- [WRITTEN PROBLEM 1]:
Answer these questions using the article on confusing movies below.
(a) Which two actors star in Tenet?
(b) Whose novel was the source for the 1984 Dune?
(c) Which actor does Enemy reunite Denis Villeneuve with, and from which earlier film?

- [PAGE EXCERPT]:
13 of the Most Infamously Confusing Movies You Can Stream Right Now

13 of the Most Infamously Confusing Movies You Can Stream Right Now

Madame Web didn’t set out to confound the few who saw it. The comic book movie just ended up that way—because of incompetence, lazy filmmaking, or something else, we may never know for sure.

However, many films created by auteurs are intended to confound their audience, begging moviegoers to unravel the plot threads to find the story’s real message. More often than not, they are successful. But some movies leave audiences frustrated and still searching for a movie’s meaning after the credits roll. Here are a baker’s dozen films that have a reputation for baffling and bewildering audiences.

Tenet (2020)

There have been a multitude of blog posts and YouTube videos claiming they can explain the plot of Christopher Nolan’s time-travel adventure. While it does boast some eye-popping action set pieces, even the Oscar-winning director admits that this film, which stars John David Washington and Robert Pattinson, is “not all comprehensible,” so if you watch this mind-bending thriller, just enjoy the ride.

Dune (1984)

Honestly, almost any film directed by the surrealist David Lynch would fit on this list, but none of them have required a glossary to explain the world Lynch crafted from Frank Herbert’s sci-fi masterpiece. When you also consider that director Denis Villeneuve managed to craft two hit films from the same novel, you start to wonder if Mulholland Drive is really that complicated.

Enemy (2014)

Speaking of Denis Villeneuve, the director’s follow-up to the moody Prisoners reunites him with that film’s star, Jake Gyllenhaal. This absolute head-scratcher about doppelgängers got little attention upon release, as is the fate for most of A24’s non-horror offerings. (Its marketing team doesn’t seem to have figured out how to sell films that don’t have a cool hook.) It has gained cult status in the decade since its release, while its Canadian-born director has moved into big-budget filmmaking with Arrival and his pair of Dune adaptations.

- [WRITTEN PROBLEM 2]:
List every line of the rows below that contains the string "screenshot". Case counts.

- [RECORDS SUPPLIED]:
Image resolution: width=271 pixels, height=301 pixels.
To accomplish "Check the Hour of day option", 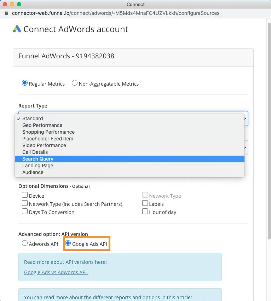I will 145,212.
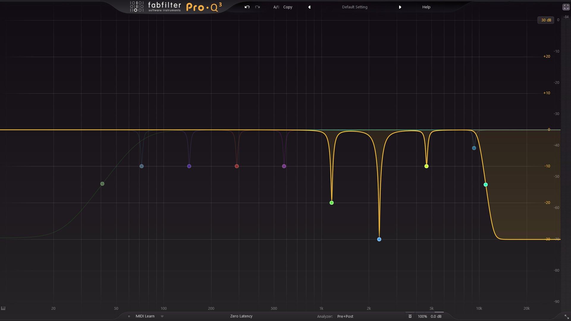Click the undo arrow icon
This screenshot has width=571, height=321.
247,7
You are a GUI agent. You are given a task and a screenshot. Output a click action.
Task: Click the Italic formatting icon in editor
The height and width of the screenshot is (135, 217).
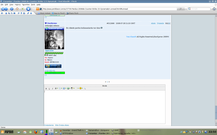coord(53,89)
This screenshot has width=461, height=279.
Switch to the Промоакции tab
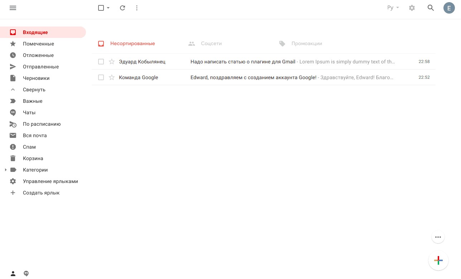pyautogui.click(x=306, y=43)
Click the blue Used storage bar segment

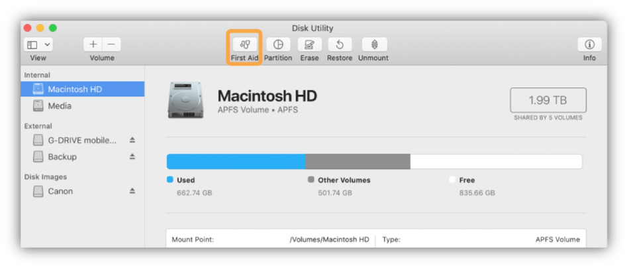[236, 161]
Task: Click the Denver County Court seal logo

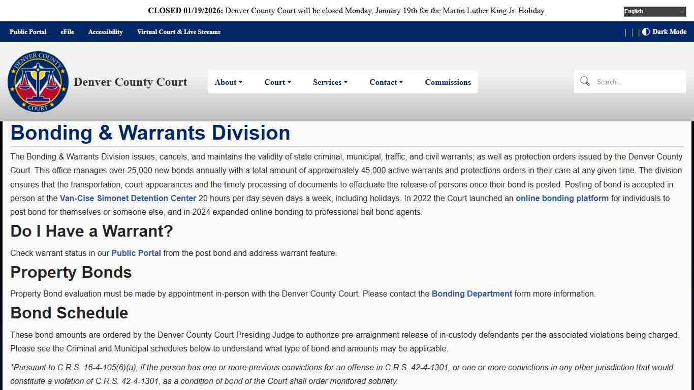Action: coord(38,81)
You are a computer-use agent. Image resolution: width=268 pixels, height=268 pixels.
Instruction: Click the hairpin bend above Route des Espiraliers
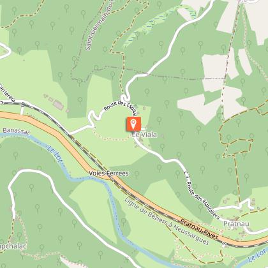pyautogui.click(x=125, y=98)
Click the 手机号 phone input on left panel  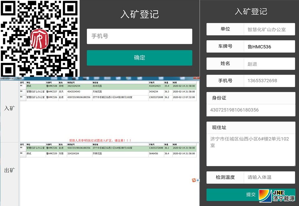click(x=139, y=36)
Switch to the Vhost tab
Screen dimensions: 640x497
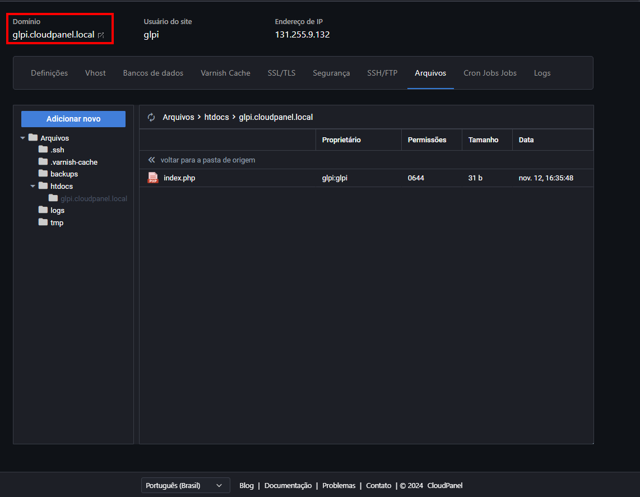95,73
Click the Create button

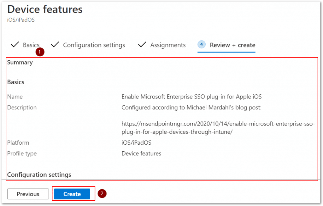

- [EXERCISE SOLUTION 1]:
(a) John David Washington and Robert Pattinson.
(b) Frank Herbert's.
(c) Jake Gyllenhaal, the star of Prisoners.

- [EXERCISE SOLUTION 2]:
This screenshot has width=571, height=321.
You are a GUI agent. You are given a task and a screenshot. Output a click action.
The height and width of the screenshot is (135, 217).
This screenshot has width=461, height=279.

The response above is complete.